Début 2025, 258 millions d’euros avaient déjà été attribués à 21 projets hydrogène figurant sur les listes PCI/PMI.
La liste actuelle devra encore passer par une phase d’examen de deux mois au Parlement européen et au Conseil des ministres de l’Énergie, qui pourront l’approuver, la rejeter ou demander un délai supplémentaire.
Pour le commissaire européen à l’Énergie, « l’infrastructure énergétique n’est pas seulement l’épine dorsale de notre Union de l’énergie ; elle est le fondement d’une Europe forte et prospère ». Une déclaration qui illustre le poids stratégique attribué au SoutH2 dans la vision énergétique du continent.
L’UE avait déjà identifié le projet comme prioritaire en 2023, et sa reconduction dans la liste actuelle laisse présager son intégration dans le prochain plan industriel de Snam, le premier opérateur européen de transport de gaz.
Le cas particulier du projet d’interconnexion Medlink
Outre l’hydrogène, la liste de la Commission recense également 113 projets d’électricité offshore et de réseaux intelligents, 17 projets d’infrastructures pour le transport du carbone, ainsi que 3 projets liés aux réseaux gaziers naturels modernisés.
Parmi eux figure le projet Medlink, une interconnexion électrique reliant l’Algérie, la Tunisie et l’Italie. Validé fin juillet, Medlink prévoit le développement de 10 gigawatts d’énergies renouvelables, combinant solaire, éolien terrestre et stockage par batteries, dont une partie sera exportée vers l’Italie.

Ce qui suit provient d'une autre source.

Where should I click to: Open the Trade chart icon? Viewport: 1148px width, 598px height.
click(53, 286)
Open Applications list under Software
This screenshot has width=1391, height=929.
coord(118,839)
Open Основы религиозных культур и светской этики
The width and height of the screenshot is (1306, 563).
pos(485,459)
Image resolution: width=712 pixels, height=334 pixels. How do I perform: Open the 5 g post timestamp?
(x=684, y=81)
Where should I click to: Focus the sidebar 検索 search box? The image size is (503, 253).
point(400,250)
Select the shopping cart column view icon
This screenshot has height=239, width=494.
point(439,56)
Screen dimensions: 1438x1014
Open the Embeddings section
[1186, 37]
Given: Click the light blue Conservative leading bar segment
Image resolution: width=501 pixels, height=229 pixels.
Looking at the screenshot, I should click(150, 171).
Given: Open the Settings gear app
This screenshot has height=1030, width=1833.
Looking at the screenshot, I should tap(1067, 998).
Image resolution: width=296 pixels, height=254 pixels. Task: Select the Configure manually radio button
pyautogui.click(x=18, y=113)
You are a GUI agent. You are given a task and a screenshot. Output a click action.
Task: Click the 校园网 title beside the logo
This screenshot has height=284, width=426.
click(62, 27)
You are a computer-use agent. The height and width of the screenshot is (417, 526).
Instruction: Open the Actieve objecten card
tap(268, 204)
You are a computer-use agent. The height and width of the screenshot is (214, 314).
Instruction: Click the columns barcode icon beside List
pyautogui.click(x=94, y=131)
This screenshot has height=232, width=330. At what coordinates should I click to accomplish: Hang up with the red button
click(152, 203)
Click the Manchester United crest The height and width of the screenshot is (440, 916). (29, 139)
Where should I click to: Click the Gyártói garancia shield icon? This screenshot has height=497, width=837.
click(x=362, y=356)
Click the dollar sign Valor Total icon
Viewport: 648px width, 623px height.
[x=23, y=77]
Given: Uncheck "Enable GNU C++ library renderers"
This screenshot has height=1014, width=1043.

Cependant, la Commission précise que certains investissements internes, nécessaires en Algérie et en Tunisie, ne sont pas admissibles dans la liste PCI/PMI. Il s’agit notamment de la ligne en courant alternatif Annaba–Touggourt en Algérie et de la ligne De Jebil–Marsa Dhib en Tunisie. Ces segments, bien que partie intégrante du projet global, ne bénéficieront pas du statut prioritaire européen.
Un cadre réglementaire accéléré et des avantages décisifs
Les projets PCI et PMI profitent d’un ensemble d’avantages clés :
- Procédures d’autorisation rationalisées, limitées à 3 ans et demi ;
- Guichet unique pour coordonner toutes les démarches administratives ;
- Évaluations environnementales accélérées ;
- Statut prioritaire dans les politiques énergétiques européennes.
Pour le SoutH2 Corridor, ces mesures pourraient significativement accélérer sa mise en œuvre.
Un projet structurant pour l’Europe… et une opportunité historique pour l’Algérie
À mesure que le corridor SoutH2 progresse vers sa concrétisation, il devient l’un des symboles de la transition énergétique européenne. Il permettra au continent de sécuriser un approvisionnement stable en hydrogène vert, énergie clé pour décarboner l’industrie et les transports.
Pour l’Algérie, ce projet représente une opportunité stratégique : consolider sa position d’acteur énergétique incontournable, entamer une diversification majeure vers les énergies renouvelables et renforcer ses partenariats avec les grandes économies européennes.